**Passage**
☆ ☆ ☆ ☆ ☆ ☆ ☆

How To Spot A Fake 1951 Topps Connie Mack All-Stars Card

For only having (11) cards in the set, completing the 1951 Topps Connie Mack All-Stars set is not the easiest accomplishment.  Especially if you want a set in decent condition.  Given that these cards are die-cut, and meant to be punched-out, means many display a considerable amount of wear.  Players in the set include Grover C. Alexander, Connie Mack, Mickey Cochrane, Christy Mathewson, Eddie Collins, Babe Ruth, Jimmy Collins, Tris Speaker, Lou Gehrig, Honus Wagner, and Walter Johnson.

Please don’t confuse the 1951 Topps Connie Mack All-Stars set with the 1951 Topps Major League All-Stars Baseball set.  The 1951 Topps Major League All-Stars Baseball set utilizes the same design, has the same amount of cards, but consists of active players at the time.  The checklist is completely different.

☆ ☆ ☆ ☆ ☆ ☆ ☆

**Word and element location lines**

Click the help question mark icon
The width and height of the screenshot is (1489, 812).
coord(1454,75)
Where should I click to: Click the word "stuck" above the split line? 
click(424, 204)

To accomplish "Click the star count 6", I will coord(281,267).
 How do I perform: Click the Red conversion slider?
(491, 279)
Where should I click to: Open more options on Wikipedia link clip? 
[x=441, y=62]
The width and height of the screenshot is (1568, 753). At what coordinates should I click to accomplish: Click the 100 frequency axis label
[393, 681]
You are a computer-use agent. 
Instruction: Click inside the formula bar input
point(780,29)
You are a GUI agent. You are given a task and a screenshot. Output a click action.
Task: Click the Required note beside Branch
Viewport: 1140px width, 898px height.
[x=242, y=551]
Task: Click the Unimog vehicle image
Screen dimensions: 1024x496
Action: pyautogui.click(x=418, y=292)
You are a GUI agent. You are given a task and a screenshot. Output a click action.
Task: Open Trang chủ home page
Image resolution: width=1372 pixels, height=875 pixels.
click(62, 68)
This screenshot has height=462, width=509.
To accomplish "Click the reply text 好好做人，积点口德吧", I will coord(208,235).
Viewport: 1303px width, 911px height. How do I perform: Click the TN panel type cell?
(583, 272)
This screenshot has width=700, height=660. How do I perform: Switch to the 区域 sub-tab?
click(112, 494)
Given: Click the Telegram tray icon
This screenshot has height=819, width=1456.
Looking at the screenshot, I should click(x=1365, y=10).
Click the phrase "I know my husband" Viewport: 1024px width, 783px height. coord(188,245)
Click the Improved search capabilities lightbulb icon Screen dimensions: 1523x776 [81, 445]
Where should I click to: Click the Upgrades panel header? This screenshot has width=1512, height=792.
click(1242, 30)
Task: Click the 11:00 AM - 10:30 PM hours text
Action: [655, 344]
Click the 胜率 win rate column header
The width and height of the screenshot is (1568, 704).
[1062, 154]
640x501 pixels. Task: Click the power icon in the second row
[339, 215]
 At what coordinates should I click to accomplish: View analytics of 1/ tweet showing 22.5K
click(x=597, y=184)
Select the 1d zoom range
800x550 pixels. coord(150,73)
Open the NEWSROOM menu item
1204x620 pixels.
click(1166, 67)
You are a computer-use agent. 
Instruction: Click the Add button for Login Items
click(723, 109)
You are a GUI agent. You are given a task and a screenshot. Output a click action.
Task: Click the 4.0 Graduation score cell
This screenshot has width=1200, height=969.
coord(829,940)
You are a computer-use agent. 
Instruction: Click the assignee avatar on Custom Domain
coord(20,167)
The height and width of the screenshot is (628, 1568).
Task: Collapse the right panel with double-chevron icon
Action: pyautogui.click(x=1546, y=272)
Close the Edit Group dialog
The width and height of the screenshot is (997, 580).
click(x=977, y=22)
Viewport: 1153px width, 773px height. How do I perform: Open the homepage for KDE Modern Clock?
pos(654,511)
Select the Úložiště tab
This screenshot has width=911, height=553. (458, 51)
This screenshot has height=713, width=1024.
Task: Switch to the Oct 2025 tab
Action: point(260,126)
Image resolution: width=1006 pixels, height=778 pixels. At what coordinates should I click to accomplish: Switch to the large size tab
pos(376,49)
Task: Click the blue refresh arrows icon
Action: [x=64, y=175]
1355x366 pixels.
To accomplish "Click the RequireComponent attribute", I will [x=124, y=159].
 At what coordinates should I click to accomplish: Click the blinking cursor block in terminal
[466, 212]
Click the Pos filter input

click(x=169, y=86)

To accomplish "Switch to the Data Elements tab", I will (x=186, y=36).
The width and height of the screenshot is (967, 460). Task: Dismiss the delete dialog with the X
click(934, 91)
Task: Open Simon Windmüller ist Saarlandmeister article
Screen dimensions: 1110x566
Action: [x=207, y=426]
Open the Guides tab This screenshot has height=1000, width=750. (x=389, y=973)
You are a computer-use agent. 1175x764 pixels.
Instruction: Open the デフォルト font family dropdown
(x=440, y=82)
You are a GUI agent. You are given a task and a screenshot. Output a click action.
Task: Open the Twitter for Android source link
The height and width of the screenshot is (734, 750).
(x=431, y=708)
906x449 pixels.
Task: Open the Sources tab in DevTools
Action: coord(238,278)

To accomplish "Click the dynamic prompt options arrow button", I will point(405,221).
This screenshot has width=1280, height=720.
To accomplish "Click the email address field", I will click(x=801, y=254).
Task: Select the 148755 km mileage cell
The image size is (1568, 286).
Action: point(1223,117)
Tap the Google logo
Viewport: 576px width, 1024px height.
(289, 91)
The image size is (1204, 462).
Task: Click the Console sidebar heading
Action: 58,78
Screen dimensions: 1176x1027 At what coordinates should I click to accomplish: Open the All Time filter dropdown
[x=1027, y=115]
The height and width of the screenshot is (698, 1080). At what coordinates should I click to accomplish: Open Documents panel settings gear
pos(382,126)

☆ ☆ ☆ ☆ ☆ ☆ ☆

**Tasks to complete**
A) From the card article, list every point it makes about how the 1951 Topps Major League All-Stars Baseball set compares with the 1951 Topps Connie Mack All-Stars set.
B) Turn the card article's paragraph beginning "For only having (11) cards in the set" into a brief bulleted list that keeps its main facts.
Work only from the card article for these tasks.

**Answers given**
A)
- Uses the same design
- Has the same number of cards
- Consists of players active at the time
- Has a completely different checklist

B)
- The 1951 Topps Connie Mack All-Stars set has only 11 cards but is not easy to complete, especially in decent condition.
- The cards are die-cut and meant to be punched out, so many show considerable wear.
- Players: Grover C. Alexander, Connie Mack, Mickey Cochrane, Christy Mathewson, Eddie Collins, Babe Ruth, Jimmy Collins, Tris Speaker, Lou Gehrig, Honus Wagner, Walter Johnson.